On the other hand, if you genuinely understand your profession and use these models as tools rather than substitutes for thinking, they can dramatically increase your productivity, accelerate research, challenge assumptions and make you exceptionally effective.
AI does not replace expertise. It amplifies it. Like every amplifier, it strengthens whatever is already there, whether that happens to be knowledge or ignorance.
Experience May Be About to Make a Comeback
Ironically, this could become very good news for experienced professionals.
If you are 45, 55, 65 or beyond, now is probably the time to sharpen your skills rather than retire them. Continue learning, look after your health and stay intellectually engaged, because experience may once again become king.
Many younger workers, particularly those under 40, have been conditioned to believe they are exceptional simply because they grew up with technology at their fingertips. Some genuinely are. Many are not.

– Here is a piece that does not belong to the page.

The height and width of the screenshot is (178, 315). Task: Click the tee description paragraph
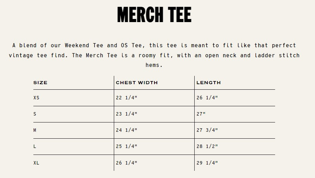154,55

Those who become dependent on AI for every decision, every report and every piece of analysis may also become the easiest to replace because dependence is rarely a durable competitive advantage.
The people who will thrive are those capable of questioning the machine rather than obeying it. Organisations will eventually learn to distinguish between people who use AI to extend their judgement and those who have quietly replaced judgement altogether.

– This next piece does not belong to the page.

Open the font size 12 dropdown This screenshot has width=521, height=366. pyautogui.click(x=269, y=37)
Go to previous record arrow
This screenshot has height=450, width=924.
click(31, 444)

Artificial Intelligence or Advanced Imitation?
Which brings us to perhaps the biggest irony of all.
AI is supposed to stand for Artificial Intelligence. Based on where the technology stands today, a more fitting description might be Advanced Imitation or perhaps Artificially Impressive.
The engineering is genuinely remarkable. The productivity gains are real. The long-term potential remains enormous.
The marketing, however, has been even more impressive than the technology itself.
Markets are behaving as though predictive statistical systems have somehow crossed the threshold into genuine understanding. They have not. What they have crossed is the threshold where enough capital, media attention and financial engineering reinforce one another to create the appearance of inevitability.
That does not mean AI will fail. Quite the opposite. It will almost certainly transform large parts of the global economy.
But history teaches us that revolutionary technologies and speculative bubbles frequently arrive together. Railroads changed the world. So did electricity. So did the internet. Every one of them also produced spectacular periods of overvaluation before reality eventually caught up.
Confusing sophisticated pattern prediction with genuine understanding is precisely the kind of Horse ST markets repeatedly fall for whenever enthusiasm outruns reality. This time is unlikely to be any different.